PAGE EXTRACT ▸
----------

This post originally appeared on the Urban Institute’s Urban Wire blog
I had a hard time visually picking out the story in a simple chart published by the Financial Times earlier this week. There was nothing special or particularly complex about the chart—it’s a simple clustered column chart—but the fact that I couldn’t easily see the story made me think there must be a better way.
The FT article focused on how average household income in the United Kingdom is higher than in many other European countries, but that average household income in the bottom 20% of the income distribution is much lower in the UK than in the rest of Europe. The FT story mirrored the message in this report from the High Pay Centre, which used data from the Organisation for Economic Co-Operation and Development’s (OECD) Better Life Index.
The main graphic in both the FT story and in the High Pay Centre report was a simple clustered column chart:
Financial Times | High Pay Centre |
Notice the slight changes FT made to the High Pay Centre’s chart: they aligned the country names at a 45 degree angle instead of at 90 degrees; used a blue color scheme instead of orange and grey; reduced the number of zeros on the y-axis by converting the data to thousands of dollars; and made some other minor changes to the legend, gridlines, and title. Aesthetically speaking, I prefer the FT approach because it does a better job of reducing clutter and highlighting the data. I did, however, like the way the High Pay Centre helped focus the reader’s attention on the United Kingdom by using a different color for the country label on the x-axis.
But both versions of the graphic fail to effectively visually communicate the information.
Here’s the passage from the FT article that discusses the figure:
The High Pay Centre found that, with average household incomes of $53,785, the richest 20 per cent in the UK were the third richest in their bracket of all EU countries measured by the OECD, lagging behind Germany and France.
However, a very different story applied to the bottom 20 per cent in the UK whose incomes were much lower than in other, more equal countries with a similar average income.
The OECD calculates the average income of the bottom fifth of UK households at just $9,530, much lower than the poorest 20% in France ($12,653), Germany ($13,381), Belgium ($12,350), the Netherlands ($11,274) and Denmark ($12,183).

----------

REQUIRED WORK ▸
Copy the post about the household income chart again, everything from "But both versions" down to "Germany and France.", substituting "chart" for "figure".

Element lookup records ▸
----------

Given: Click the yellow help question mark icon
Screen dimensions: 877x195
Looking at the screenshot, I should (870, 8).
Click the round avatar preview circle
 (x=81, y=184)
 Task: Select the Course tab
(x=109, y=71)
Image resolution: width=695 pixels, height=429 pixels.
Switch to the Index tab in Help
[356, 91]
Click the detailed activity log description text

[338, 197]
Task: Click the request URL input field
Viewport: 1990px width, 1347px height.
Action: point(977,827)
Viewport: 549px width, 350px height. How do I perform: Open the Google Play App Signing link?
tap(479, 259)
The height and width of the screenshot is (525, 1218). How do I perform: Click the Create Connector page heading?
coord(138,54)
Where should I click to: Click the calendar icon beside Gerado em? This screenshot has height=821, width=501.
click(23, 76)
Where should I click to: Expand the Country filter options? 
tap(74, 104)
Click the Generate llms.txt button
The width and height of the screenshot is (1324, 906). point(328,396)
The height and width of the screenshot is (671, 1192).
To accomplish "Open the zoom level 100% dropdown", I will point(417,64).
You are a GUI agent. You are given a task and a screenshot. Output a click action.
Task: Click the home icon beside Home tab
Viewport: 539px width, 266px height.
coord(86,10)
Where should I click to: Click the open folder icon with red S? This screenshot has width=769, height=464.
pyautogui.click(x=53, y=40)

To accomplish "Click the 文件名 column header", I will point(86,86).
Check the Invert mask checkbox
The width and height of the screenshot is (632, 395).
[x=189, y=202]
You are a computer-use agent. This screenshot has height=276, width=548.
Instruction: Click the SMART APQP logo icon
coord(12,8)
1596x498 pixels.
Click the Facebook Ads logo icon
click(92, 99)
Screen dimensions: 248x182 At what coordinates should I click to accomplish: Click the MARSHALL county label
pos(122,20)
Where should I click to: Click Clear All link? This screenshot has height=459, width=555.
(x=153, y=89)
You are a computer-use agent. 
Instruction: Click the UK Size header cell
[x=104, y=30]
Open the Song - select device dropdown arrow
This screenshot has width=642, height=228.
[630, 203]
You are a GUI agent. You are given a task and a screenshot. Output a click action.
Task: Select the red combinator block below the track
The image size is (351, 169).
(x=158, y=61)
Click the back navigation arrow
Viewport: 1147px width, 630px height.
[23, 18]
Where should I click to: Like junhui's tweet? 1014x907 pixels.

----------

FULL SOLUTION ▸
But both versions of the graphic fail to effectively visually communicate the information.
Here’s the passage from the FT article that discusses the chart:
The High Pay Centre found that, with average household incomes of $53,785, the richest 20 per cent in the UK were the third richest in their bracket of all EU countries measured by the OECD, lagging behind Germany and France.